Another stop on our quick tour of the Island: the Gingerbread Houses! More than 300 Victorian Homes in Oaks Bluffs are known as the ‘Gingerbread Cottage Village,’ some of the cutest and most colorful homes you’ll ever see. Check out this Image Gallery from Country Living here). Once home to the Methodist Summer Camps, these darling cottages replaced the tents originally used. During the summer, there is even a special day where, for a fee of about $30, you can tour six of these homes (aren’t you dying to get a peak inside??) and includes a treat. Find more about this one day special event here. There is a museum as well that is open during the entire summer season and gives you a glimpse of what life on the campgrounds in the 1800s would have been like. Find more information about the Cottage Museum and Shop here.

Flying Horses

Maybe the only bummer about traveling in the off season to this most ‘summery’ Island, was that we missed out on riding the Flying Horses Carousel (only open on weekends during off-peak). This is the nation’s oldest carousel, originating from Coney Island, New York. It costs about $2.50 to go ’round and ’round. Find more information here.

Martha's Vineyard Shopping

We grabbed some delicious ice cream from Ben and Bill’s Chocolate Emporium and ate it outside, pretending it was about 30 degrees warmer and easily imagined what summers must be like on the Island.

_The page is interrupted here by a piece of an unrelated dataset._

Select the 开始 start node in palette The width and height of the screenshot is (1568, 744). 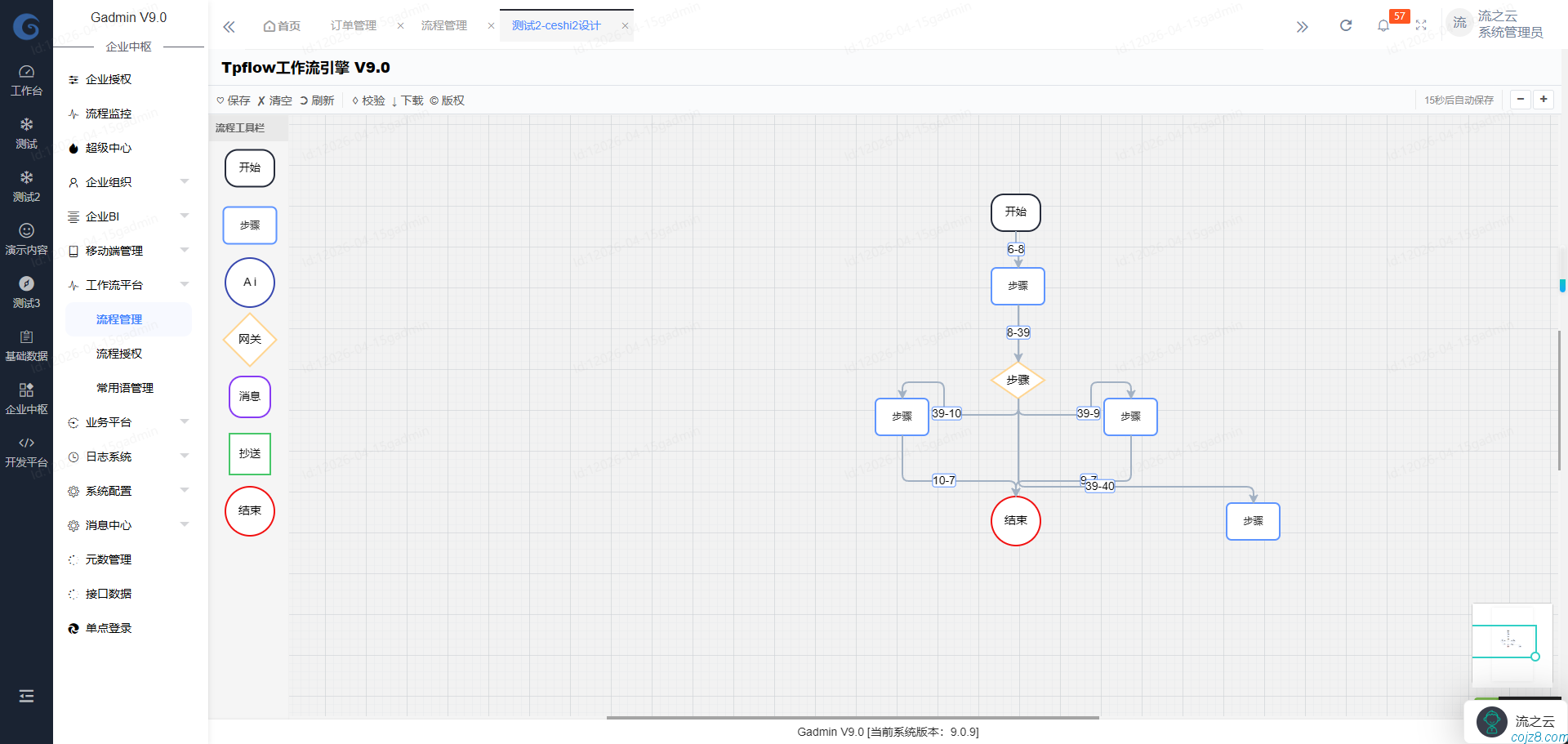(x=249, y=168)
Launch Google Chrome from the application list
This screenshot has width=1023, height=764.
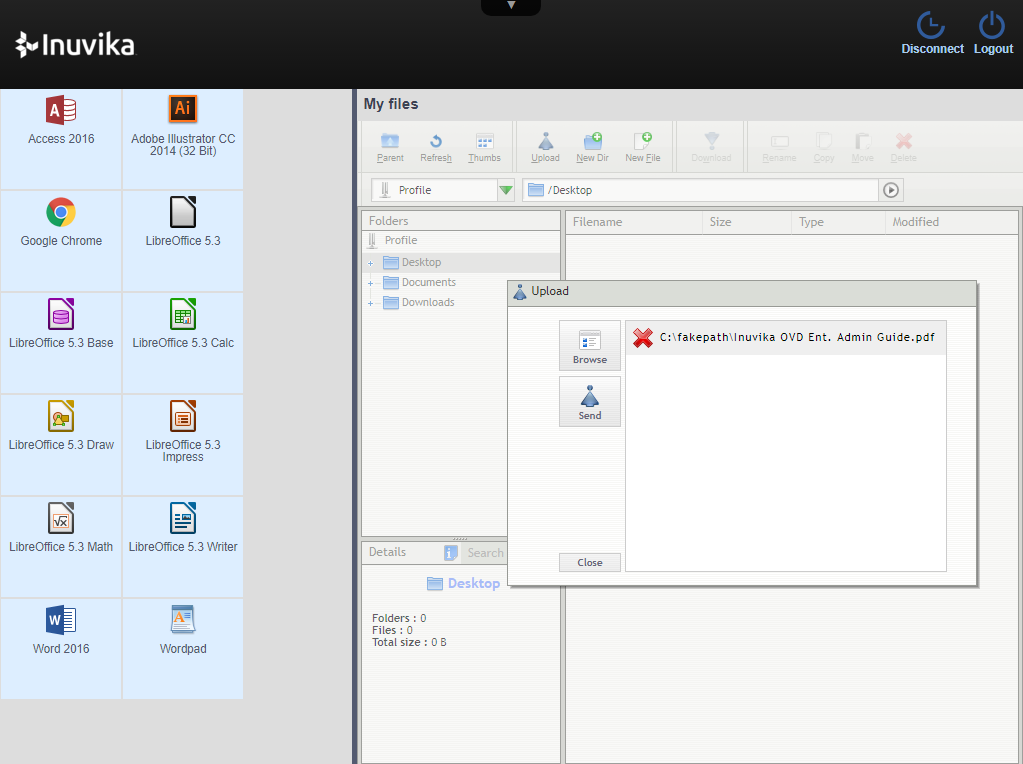(x=60, y=222)
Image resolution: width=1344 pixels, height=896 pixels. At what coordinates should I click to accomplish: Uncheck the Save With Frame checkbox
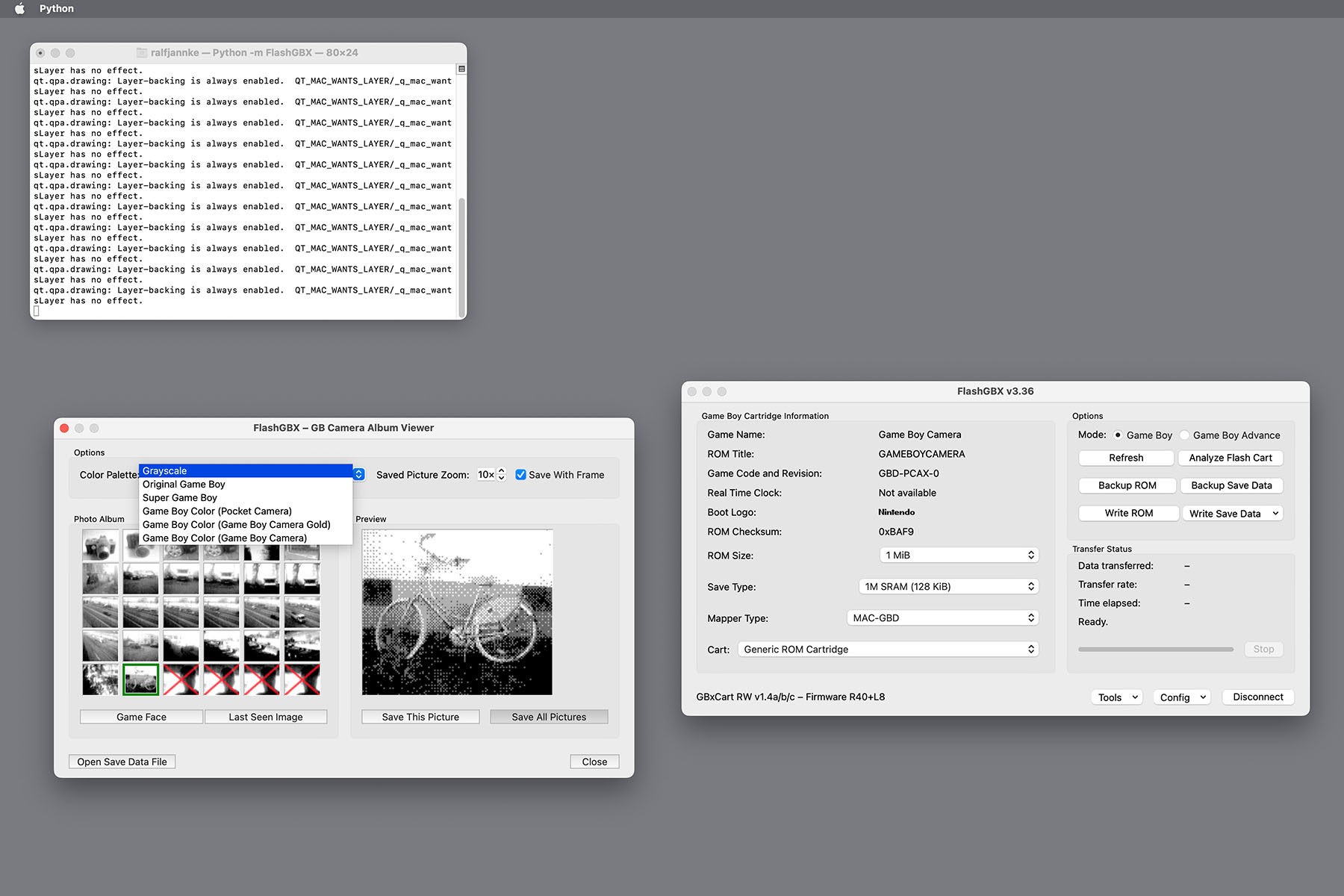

Ben and Bill's Chocolate Emporium

Popcorn on Martha's Vineyard

The many different shops were charming and fun to explore.

Martha's Vineyard Ferry

And thankfully, we did make it on time for our return ferry. The vessel is very large, filled with tables and soft seats. If you’re worried about sea sickness, it traveled just slow enough that we didn’t feel any effects (unlike our Whale-Watching Cruise– haha!). There are restrooms, snack bars, free wi-fi, tv, etc. Our kids did great round trip. I know I’ve typed this a few times, but we definitely hope to go back and spend a few days on the Island, hopefully during the summer- crowds and all!